Basın açıklamasına KESK Eğitim-Sen, SES, Eğitim-İş, BES, CHP, HDP ve Yalova Kadın Meclisleri katıldı. “Çocuklar Uyurken Sessiz Olunur, İstismar Edilirken Değil” pankartının önünde ortak basın açıklamasını okuyan Yalova Kadın Meclisleri sözcüsü Sinem Akyürek “Çocukların cinsel ve fiziksel istismarı sadece kınama açıklamaları ile geçiştirilemeyecek kadar önemli olduğu gibi münferit kabul edilerek ya da nedenlerini yok sayarak sadece sonuca odaklanan çağ dışı ceza teklifleri ile önlemeyecek toplumsal bir soruna dönüşmüştür.

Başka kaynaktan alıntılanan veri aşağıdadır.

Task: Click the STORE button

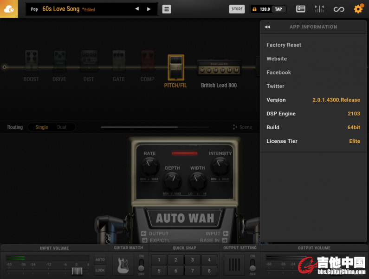Action: click(237, 9)
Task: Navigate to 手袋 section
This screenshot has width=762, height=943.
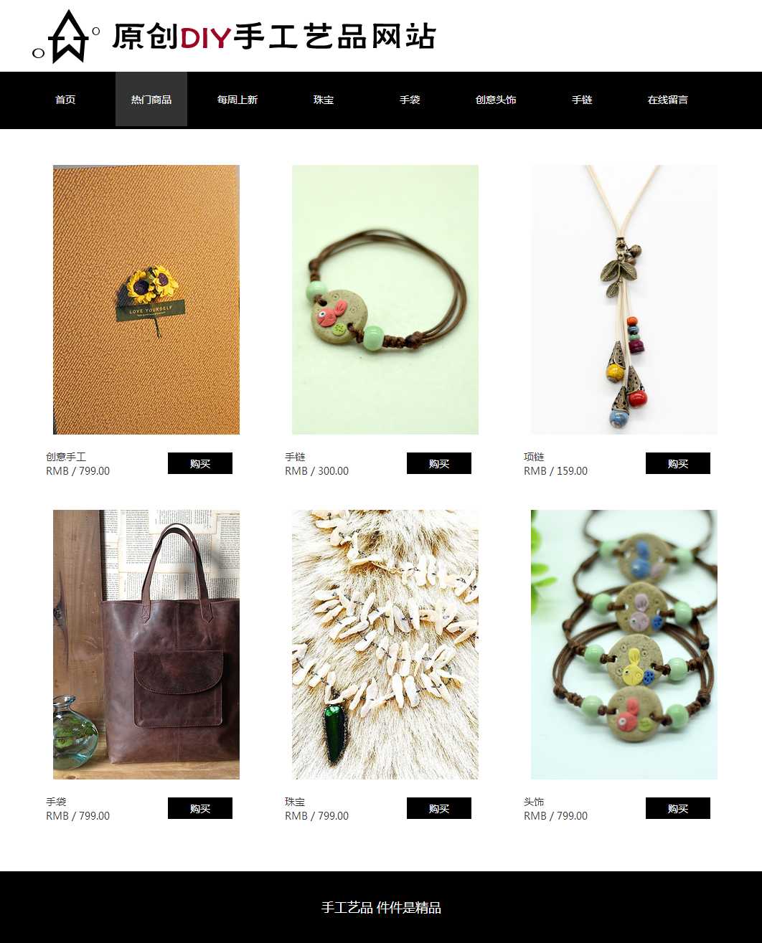Action: click(x=410, y=100)
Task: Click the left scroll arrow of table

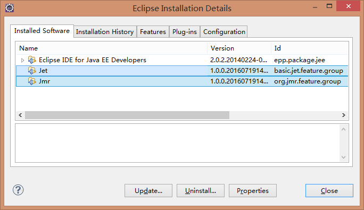Action: (20, 115)
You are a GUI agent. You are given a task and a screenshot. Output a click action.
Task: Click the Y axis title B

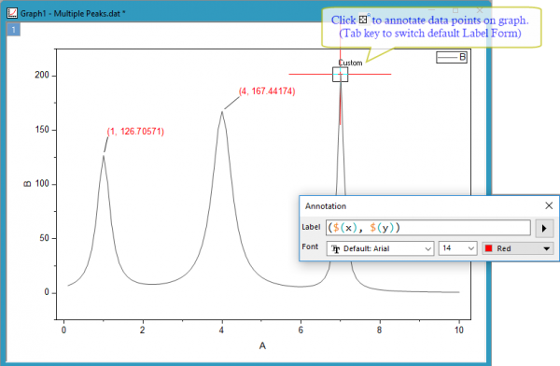point(27,184)
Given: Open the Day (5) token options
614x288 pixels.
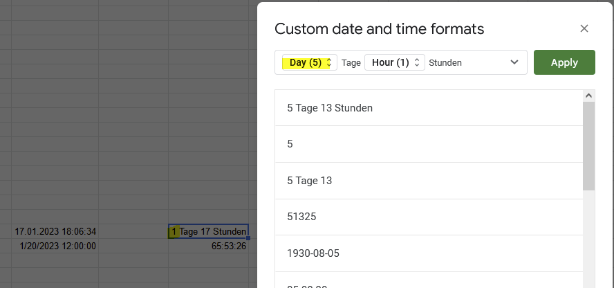Looking at the screenshot, I should pyautogui.click(x=306, y=62).
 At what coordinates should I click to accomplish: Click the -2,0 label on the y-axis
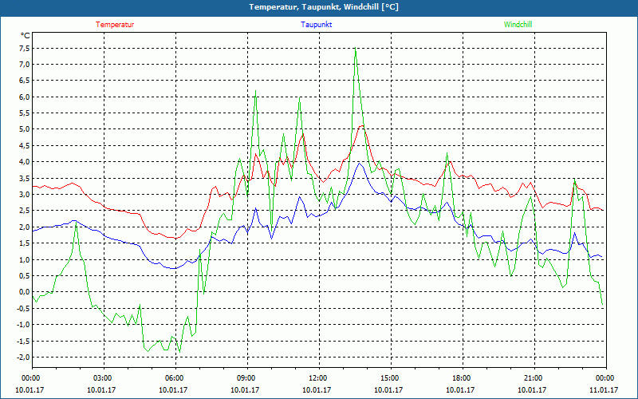click(x=22, y=357)
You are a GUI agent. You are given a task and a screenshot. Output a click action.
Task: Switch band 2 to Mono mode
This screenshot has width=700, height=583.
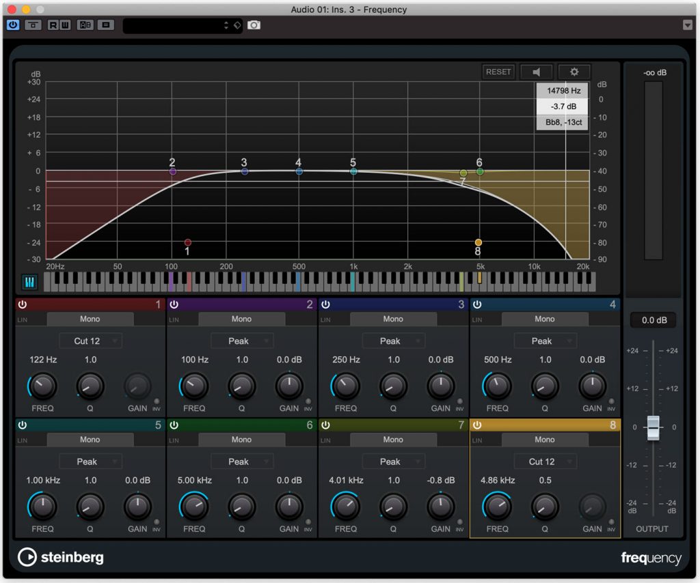click(241, 318)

Zira ülkemizde çocuklara yönelik istismar vakaları son 10 yılda %700 artmıştır. Ülkemizin dört bir yanındaki adliyelerde her yıl on binlerce çocuğa yönelik cinsel istismar davaları açılmaktadır” dedi.
Çocuklara yönelik son cinsel istismarın Yalova’da, bir dini grup tarafından kurulan Kamiller İlim, Kültür ve Çevre Vakfı’nın geçen yıl eylül ayında Halil Bağlı Talebe Yurdu’nu açtığını ve yurdun ruhsatı bulunmamasına rağmen 20’yi aşkın ortaokul öğrencisinin olduğunu ve 12 yaşında bir çocuğa cinsel saldırıda bulunulduğunu vurgulayan Akyürek “Çocukların yoğun bir şekilde cinsel ve fiziksel şiddete maruz kalıyor oluşu maalesef ki, son yıllarda ülkemiz açısından aşina olduğumuz bir konuya dönüştü. Çocuklara yönelik her türlü istismarın önüne geçilmesinin bir devlet politikası olarak benimsenmesi ve toplumsal nedenler ile istismara zemin sunan tüm aktörlerin ortadan kaldırılması için toplumsal seferberlik ilan edilmesi gerekmektedir. Bu kapsamda öncelikle Mecliste Çocuk Bakanlığının kurulması, çocukların üstün yararının temel alındığı kanuni düzenlemelerin yapılması, yetişkin ve çocuk eğitiminin gözden geçirilmesi, farkındalık yaratılması için projeler geliştirilmesi, çocuklara ve kadınlara yönelik her türlü cinsiyetçi söylemin terk edilmesi, bu konudaki her söylem ilgilisinin cezalandırılması, istismar davalarında istismarcı ile birlikte istismara zemin hazırlayan ve istismarı gizleyen kişilerin yargılanması, yargılamanın çocuğun beyanın esas alınarak ve verilecek cezalarda indirimler yapılmadan ve yine cezasızlık halinin ortaya çıkmasına engel olarak yargılamanın kısa sürede sonuçlanması gerekmektedir.” dedi.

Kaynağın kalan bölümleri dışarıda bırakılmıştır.